Extract provided:

Frigorífico Anglo Del Uruguay meatpacking factory complex on the banks of the River Uruguay, nicknamed the the "Anglo" neighbourhood. Photo by the author. The Fray Bentos meat extraction warehouse. Photo by the author.

Victorian machinery and warehouses, dilapidated docks, a lofty red-brick chimney straight out of 19th century Manchester, and cottages that housed 4000 employees in its heyday still populate the banks of the River Uruguay.

That's why I crossed Libertador General San Martín Bridge from Argentina to check out the recently accoladed plant, whose numerous meaty wares fed tinkers, tailors, soldiers, and sailors, rich men, poor men—and probably some thieves by slaughtering up to 1600 heads of cattle or 4800 ovines a day for more than a century.

"The only thing we didn't sell was the moo," says René Boretto, who sits on Anglo's international conservation committee.

But the meat giant would have canned the bovine bellow if it could have, given that it used every other component. Blood was resurrected as organic fertiliser, offal made its way to the neighbourhood butcher, tongue and cheek were standalone delicacies, and everything else made it as beef extract.

And let's not forget corned mutton and brined turkey. By the 1920s, the Frigorífico Anglo Del Uruguay sold around 200 products, including frozen wares from 1924. Goods were shipped all around the world from the meatpackers' very own dock.


I say "meatpacker" but in the early days before refrigeration was a thing, Liebig Extract of Meat Company, as it was known in 1863, produced exactly that. In a bid to create a meat substitute, Justus von Liebig, a savvy German chemist and the firm's first director, boiled down average quality cuts in water to create a liquid extract. He also had the foresight to patent it and voilà, liquid became solid and the Oxo cube was born.

A decade on and business really started to boom when Liebig came up with another magical meat solution: corned beef. Referred to by Uruguayans as "corné beef," this second product cemented Fray Bentos' place in industrial history and once again, Liebig slapped a brand patent on the town's name—a patent still used by Baxters (owner since 2011) on pies and and puddings today. Breeding its own livestock on 3 million hectares of prairie, the plant upped the breed quality to slaughter 1600 Hereford and Shorthorn a day, each cow offering up between 450 and 500 kilograms of meat.


The Fray Bentos Industrial Landscape. Photo by Ian Kemp. Inside the Frigorífico Anglo Del Uruguay. Photo by Ian Kemp.

That meant one head of cattle produced 1470 cans of corned beef totalling 2.35 million cans a day, with a single, 340-gram, trapezoidal-shaped tin feeding one Allied soldier four C-rations during World War II. However, the circular flat pie we know today didn't reach the market until 1961.

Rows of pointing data
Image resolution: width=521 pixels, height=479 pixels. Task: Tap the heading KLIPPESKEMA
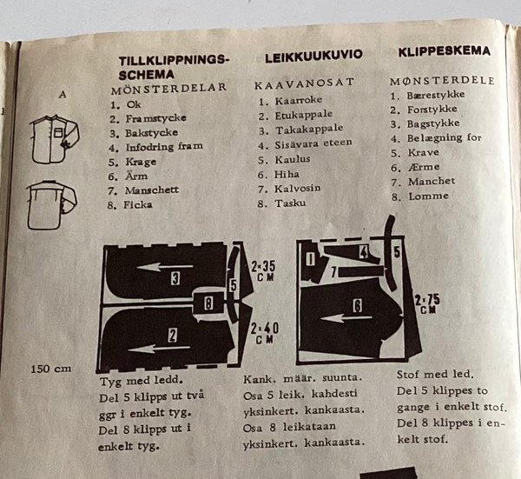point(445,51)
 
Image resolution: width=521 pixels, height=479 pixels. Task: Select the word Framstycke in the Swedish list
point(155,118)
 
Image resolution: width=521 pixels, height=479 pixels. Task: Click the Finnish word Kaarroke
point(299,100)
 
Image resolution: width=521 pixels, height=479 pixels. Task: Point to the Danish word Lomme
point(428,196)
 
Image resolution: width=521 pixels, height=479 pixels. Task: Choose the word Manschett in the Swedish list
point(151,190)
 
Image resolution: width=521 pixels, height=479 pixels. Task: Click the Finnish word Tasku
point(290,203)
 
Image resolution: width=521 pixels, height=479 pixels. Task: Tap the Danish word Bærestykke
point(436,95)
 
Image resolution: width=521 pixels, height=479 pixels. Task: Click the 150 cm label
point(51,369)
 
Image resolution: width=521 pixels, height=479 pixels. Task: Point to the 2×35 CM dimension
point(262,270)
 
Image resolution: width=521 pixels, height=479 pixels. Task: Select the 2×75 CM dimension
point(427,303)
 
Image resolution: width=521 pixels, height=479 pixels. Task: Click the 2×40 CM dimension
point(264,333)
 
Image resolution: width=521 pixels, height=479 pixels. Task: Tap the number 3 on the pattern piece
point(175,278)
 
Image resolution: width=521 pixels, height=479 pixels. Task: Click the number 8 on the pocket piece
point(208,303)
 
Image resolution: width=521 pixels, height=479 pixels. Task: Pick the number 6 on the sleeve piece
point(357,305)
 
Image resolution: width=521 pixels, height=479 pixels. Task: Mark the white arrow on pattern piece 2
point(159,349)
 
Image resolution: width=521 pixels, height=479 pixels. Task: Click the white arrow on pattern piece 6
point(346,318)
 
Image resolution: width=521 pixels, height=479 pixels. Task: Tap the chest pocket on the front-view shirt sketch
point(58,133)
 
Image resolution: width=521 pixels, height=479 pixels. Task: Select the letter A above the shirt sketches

Exercise description: In the Fray Bentos meatpacking text, which parts of the cattle are named, and where did each one end up?

Task solution:
- Blood: resurrected as organic fertiliser
- Offal: went to the neighbourhood butcher
- Tongue and cheek: sold as standalone delicacies
- Everything else: made into beef extract